# TASKS TO PERFORM
• 1. From the hydraulic cylinder passage below, print the portion starting at "Reference is now" and ending at "by arrow 1103.".
• 2. Answer these questions using the hydraulic cylinder passage below:
(a) Which valve is opened so fluid can flow freely between the two chambers of the wider hydraulic cylinder?
(b) Which chamber does pressurized gas from reservoir 904 enter?
(c) Through which valve is low-pressure gas carried to vent 908?

# PASSAGE PROVIDED
— BEGIN —

In the state of operation shown, formerly closed valve 1001 is opened to permit fluid to flow freely between the two chambers of the wider hydraulic cylinder 902.  It therefore presents minimal resistance to the motion of its piston.  Pressurized fluid
from the narrower cylinder 903 is conducted via piping 915 to the aforementioned arrangement of check values 728 and hydraulic power unit 729, producing electricity.  Hydraulic fluid at lessened pressure is conducted from the output of the hydraulic
pump/motor 729 to the lower-pressure chamber 916 of the narrower hydraulic cylinder 903.


 In effect, the acting hydraulic cylinder 902 has a smaller piston area providing a higher hydraulic pressure for a given force, than the state shown in FIG. 9, where both cylinders were acting with a larger effective piston area.  Through valve
actuations disabling one of the hydraulic cylinders a narrowed hydraulic fluid pressure range is obtained.


 Reference is now made to FIG. 11, which shows another state of operation of the illustrative embodiment of the invention shown in FIGS. 9 and 10.  In the state of operation shown, pressurized gas from the reservoir 904 enters chamber 906 of the
cylinder 901, driving its piston 905.  Low-pressure gas from the other side 1101 of the high-pressure cylinder 901 is conveyed through a valve 1102 to vent 908.  The action of the armature 910 on the pistons 912 and 913 of the hydraulic cylinders 902,
903 is in the opposite direction as in FIG. 10, as indicated by arrow 1103.

— END —

# DATASET RECORDS
— BEGIN —

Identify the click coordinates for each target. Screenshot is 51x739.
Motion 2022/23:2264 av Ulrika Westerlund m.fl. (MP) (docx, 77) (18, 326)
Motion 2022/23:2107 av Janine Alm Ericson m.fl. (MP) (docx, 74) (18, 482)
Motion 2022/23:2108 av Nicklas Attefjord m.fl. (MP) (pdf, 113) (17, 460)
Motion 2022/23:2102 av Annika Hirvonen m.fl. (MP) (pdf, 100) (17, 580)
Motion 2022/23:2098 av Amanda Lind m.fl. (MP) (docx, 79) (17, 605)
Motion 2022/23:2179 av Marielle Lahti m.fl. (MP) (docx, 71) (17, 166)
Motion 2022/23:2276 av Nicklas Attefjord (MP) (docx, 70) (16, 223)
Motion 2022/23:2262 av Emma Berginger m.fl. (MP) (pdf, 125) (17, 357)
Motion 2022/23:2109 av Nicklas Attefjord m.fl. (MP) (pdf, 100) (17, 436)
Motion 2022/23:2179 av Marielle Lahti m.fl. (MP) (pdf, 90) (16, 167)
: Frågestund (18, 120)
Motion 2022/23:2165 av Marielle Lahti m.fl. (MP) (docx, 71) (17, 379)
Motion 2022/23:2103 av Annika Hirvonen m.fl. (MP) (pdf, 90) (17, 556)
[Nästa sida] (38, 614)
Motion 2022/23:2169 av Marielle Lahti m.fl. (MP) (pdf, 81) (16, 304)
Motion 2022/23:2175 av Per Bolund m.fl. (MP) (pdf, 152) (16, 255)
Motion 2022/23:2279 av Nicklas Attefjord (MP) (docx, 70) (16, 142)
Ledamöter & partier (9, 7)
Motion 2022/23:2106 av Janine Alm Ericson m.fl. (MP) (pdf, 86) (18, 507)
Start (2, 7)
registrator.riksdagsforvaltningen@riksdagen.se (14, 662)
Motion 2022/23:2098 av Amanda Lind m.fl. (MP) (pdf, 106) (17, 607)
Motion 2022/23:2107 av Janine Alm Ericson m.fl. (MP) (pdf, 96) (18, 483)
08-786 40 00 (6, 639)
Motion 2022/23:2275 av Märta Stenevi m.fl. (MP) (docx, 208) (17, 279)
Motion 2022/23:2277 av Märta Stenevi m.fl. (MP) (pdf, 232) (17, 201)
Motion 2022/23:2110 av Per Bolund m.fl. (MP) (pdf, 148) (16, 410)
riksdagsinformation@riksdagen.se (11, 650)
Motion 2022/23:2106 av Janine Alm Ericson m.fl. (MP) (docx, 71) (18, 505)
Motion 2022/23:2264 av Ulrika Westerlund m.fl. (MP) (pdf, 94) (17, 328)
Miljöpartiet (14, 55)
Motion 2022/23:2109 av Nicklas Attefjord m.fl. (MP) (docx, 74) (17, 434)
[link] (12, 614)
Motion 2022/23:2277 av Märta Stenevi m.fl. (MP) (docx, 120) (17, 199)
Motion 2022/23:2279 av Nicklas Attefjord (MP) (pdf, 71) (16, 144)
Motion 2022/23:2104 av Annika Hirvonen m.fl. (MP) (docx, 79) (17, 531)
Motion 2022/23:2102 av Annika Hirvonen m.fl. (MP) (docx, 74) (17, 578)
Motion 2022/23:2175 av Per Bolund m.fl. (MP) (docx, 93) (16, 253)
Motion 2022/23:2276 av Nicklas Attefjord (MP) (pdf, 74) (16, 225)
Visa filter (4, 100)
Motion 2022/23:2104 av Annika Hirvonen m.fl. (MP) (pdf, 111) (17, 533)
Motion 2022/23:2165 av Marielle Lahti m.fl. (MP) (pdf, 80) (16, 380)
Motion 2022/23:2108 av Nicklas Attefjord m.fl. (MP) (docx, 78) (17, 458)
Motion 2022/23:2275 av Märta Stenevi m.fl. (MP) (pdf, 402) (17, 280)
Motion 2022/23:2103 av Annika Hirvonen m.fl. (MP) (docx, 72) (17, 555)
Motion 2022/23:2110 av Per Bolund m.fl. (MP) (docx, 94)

— END —

# SOLUTION LIST
• 1.
Reference is now made to FIG. 11, which shows another state of operation of the illustrative embodiment of the invention shown in FIGS. 9 and 10.  In the state of operation shown, pressurized gas from the reservoir 904 enters chamber 906 of the
cylinder 901, driving its piston 905.  Low-pressure gas from the other side 1101 of the high-pressure cylinder 901 is conveyed through a valve 1102 to vent 908.  The action of the armature 910 on the pistons 912 and 913 of the hydraulic cylinders 902,
903 is in the opposite direction as in FIG. 10, as indicated by arrow 1103.

• 2.
(a) Valve 1001
(b) Chamber 906 of cylinder 901
(c) Valve 1102